The day’s activities were carefully considered so all participating children would feel included. Rosenbloom created a list of activities that could be accommodated and adapted for different abilities. For the hockey shot, for example, having hockey sticks with different grips, heights and thicknesses allowed participants to choose the stick with which they felt most comfortable.

“Opening events like this up to athletes of all abilities and creating a level playing field for everybody to engage together is really something that these families have been really attracted to,” Pashko said. “They really love and really appreciate [it], and [it’s] really a way to create an inclusive community [where] we’re all welcoming each other together.”

The event ended with an awards ceremony. Rosenbloom said the awards recognized creative accomplishments, such as best touchdown dance, in addition to more traditional successes like strongest shot and fastest runner.
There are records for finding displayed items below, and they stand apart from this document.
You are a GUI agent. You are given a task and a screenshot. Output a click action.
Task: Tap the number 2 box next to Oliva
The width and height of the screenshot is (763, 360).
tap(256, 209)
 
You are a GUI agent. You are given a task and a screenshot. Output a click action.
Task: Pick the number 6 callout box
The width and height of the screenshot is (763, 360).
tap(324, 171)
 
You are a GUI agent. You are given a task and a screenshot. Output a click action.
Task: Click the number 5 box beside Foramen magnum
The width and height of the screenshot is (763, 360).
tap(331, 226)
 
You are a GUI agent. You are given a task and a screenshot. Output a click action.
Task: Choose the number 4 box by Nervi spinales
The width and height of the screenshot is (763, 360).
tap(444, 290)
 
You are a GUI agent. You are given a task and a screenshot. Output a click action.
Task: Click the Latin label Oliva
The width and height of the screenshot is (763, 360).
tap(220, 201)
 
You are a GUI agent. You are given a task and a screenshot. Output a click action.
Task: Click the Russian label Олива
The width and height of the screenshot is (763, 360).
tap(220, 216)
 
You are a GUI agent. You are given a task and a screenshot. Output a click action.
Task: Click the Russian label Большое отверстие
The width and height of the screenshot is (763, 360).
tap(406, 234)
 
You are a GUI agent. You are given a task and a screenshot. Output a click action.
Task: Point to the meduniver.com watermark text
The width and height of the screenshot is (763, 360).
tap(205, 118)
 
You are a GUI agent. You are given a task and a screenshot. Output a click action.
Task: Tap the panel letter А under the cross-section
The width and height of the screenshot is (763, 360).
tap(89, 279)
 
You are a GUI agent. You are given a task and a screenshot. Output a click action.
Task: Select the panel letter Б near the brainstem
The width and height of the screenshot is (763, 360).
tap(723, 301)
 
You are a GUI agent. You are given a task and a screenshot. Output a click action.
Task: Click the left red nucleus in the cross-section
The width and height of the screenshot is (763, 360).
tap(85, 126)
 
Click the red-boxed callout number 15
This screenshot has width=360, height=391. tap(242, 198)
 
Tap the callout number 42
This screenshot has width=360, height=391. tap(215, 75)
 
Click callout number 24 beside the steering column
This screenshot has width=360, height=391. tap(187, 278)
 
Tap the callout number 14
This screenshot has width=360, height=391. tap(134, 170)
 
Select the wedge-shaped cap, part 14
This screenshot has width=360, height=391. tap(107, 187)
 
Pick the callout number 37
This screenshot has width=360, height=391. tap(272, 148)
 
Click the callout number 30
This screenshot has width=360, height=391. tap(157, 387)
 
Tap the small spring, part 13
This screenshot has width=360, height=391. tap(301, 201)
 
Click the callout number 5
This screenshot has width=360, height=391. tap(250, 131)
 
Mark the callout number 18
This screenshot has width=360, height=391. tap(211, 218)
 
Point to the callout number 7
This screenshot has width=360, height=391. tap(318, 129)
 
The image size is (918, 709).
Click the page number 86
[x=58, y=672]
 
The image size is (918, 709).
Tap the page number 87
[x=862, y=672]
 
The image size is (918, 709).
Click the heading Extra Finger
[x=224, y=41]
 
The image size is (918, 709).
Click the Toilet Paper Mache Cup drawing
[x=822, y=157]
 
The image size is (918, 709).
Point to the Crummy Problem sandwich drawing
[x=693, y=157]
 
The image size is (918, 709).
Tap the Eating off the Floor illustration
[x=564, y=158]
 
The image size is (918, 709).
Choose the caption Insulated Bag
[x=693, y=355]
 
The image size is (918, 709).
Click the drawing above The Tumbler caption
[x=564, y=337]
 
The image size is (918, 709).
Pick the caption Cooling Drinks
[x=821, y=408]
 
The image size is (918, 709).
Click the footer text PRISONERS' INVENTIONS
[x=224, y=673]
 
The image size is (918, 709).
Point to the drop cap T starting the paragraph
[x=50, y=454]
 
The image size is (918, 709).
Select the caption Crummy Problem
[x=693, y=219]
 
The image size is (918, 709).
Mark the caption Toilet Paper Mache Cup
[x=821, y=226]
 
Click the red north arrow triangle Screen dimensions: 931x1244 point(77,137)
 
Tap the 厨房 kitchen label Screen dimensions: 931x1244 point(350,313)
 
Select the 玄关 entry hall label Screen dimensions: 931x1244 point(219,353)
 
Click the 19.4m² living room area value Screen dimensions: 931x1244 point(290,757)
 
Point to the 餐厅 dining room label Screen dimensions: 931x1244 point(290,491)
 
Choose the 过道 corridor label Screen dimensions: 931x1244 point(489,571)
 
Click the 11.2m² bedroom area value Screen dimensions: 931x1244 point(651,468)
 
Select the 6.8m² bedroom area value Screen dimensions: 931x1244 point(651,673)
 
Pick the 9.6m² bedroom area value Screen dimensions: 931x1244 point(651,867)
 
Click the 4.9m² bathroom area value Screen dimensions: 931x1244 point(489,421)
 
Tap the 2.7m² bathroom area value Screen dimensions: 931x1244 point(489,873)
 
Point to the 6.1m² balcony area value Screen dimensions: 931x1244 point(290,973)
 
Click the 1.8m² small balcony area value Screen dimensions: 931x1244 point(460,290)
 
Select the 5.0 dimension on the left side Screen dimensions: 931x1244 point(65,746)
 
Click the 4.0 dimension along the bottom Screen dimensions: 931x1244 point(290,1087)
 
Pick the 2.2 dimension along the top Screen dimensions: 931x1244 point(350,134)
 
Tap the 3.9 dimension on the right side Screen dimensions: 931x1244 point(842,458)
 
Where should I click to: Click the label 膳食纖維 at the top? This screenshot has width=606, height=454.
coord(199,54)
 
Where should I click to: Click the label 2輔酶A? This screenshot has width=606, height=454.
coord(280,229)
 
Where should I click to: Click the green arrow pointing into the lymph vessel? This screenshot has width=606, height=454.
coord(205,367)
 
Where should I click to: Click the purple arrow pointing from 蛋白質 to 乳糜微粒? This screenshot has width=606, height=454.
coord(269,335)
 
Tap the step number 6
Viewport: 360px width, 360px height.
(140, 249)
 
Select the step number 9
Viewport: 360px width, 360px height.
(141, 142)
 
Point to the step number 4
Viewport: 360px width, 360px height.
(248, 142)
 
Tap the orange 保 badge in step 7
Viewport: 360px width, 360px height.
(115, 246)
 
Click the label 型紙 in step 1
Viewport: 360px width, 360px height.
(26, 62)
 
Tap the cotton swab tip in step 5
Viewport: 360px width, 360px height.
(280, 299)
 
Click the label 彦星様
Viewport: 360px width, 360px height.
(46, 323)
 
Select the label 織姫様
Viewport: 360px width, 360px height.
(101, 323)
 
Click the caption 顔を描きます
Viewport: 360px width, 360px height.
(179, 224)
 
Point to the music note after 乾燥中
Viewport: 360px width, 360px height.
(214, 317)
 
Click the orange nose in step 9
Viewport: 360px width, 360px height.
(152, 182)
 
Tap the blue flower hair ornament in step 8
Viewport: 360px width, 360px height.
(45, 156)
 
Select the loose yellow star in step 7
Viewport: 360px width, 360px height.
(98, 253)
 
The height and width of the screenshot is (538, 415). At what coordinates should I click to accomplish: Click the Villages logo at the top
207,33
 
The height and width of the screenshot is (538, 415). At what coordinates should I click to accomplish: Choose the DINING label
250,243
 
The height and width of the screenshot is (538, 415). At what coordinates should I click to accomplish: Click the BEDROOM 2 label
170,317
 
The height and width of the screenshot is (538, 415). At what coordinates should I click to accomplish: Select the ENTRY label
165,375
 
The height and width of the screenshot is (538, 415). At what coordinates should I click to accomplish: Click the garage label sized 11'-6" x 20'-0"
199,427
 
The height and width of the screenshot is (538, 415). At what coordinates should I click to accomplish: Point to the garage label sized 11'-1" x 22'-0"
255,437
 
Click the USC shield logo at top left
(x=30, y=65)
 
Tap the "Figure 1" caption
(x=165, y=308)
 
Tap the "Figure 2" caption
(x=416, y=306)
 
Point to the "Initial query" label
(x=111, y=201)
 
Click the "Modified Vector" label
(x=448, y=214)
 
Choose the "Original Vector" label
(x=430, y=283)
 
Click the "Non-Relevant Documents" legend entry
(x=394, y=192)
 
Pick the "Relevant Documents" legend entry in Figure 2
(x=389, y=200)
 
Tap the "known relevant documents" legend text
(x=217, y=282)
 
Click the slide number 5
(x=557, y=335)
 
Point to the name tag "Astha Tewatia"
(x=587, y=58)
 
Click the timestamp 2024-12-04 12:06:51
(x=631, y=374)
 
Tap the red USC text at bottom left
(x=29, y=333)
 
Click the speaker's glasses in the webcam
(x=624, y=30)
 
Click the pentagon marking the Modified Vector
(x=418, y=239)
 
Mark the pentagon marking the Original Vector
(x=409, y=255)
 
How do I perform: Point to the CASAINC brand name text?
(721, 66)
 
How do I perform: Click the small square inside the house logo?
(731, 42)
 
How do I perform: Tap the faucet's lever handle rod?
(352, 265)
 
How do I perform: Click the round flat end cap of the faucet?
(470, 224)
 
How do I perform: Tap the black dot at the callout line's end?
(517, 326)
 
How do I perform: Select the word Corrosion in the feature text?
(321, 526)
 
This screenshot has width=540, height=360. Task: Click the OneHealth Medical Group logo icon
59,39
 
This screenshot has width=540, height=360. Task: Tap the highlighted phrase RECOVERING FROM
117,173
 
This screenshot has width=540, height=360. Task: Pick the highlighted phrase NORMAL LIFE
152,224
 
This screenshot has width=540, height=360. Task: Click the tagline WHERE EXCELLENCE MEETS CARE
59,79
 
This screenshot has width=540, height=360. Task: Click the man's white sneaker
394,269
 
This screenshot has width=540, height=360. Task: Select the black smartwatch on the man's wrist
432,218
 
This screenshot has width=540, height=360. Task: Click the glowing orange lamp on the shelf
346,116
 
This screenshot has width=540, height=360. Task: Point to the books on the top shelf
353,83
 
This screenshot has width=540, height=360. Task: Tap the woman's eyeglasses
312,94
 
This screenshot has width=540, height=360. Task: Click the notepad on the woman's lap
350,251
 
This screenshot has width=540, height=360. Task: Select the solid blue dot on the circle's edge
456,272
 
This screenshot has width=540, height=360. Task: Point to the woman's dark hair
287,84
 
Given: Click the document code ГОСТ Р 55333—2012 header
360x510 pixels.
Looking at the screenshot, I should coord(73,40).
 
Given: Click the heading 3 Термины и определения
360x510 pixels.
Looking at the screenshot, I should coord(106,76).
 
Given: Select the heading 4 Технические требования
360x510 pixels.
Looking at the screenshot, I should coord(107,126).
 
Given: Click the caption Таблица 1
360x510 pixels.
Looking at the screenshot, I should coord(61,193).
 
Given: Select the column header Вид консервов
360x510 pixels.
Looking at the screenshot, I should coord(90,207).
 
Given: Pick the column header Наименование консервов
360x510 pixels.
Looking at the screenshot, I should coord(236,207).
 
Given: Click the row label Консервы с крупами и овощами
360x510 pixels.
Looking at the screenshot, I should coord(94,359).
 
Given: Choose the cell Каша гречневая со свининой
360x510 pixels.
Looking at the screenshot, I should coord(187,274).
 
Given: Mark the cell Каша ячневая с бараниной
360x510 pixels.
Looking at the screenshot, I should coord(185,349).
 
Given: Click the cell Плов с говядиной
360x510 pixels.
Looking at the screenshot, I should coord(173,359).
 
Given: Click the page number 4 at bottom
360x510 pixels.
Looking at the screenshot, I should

“The reason the awards were given was nowhere near as important as seeing someone be the recipient of the award,” Kirschner said. “That was the joy.”

The members of the executive committee say they see this event as just the first in what they hope becomes an annual tradition. Kirschner said he envisions the Sunday Sports Spectacular an an event other communities may want to copy.

“From the beginning, it was a dream,” Kirschner said. “But then, after having contact with Friendship Circle, and quickly after Stacy and JCHAI, I saw the only thing holding it back was energy.”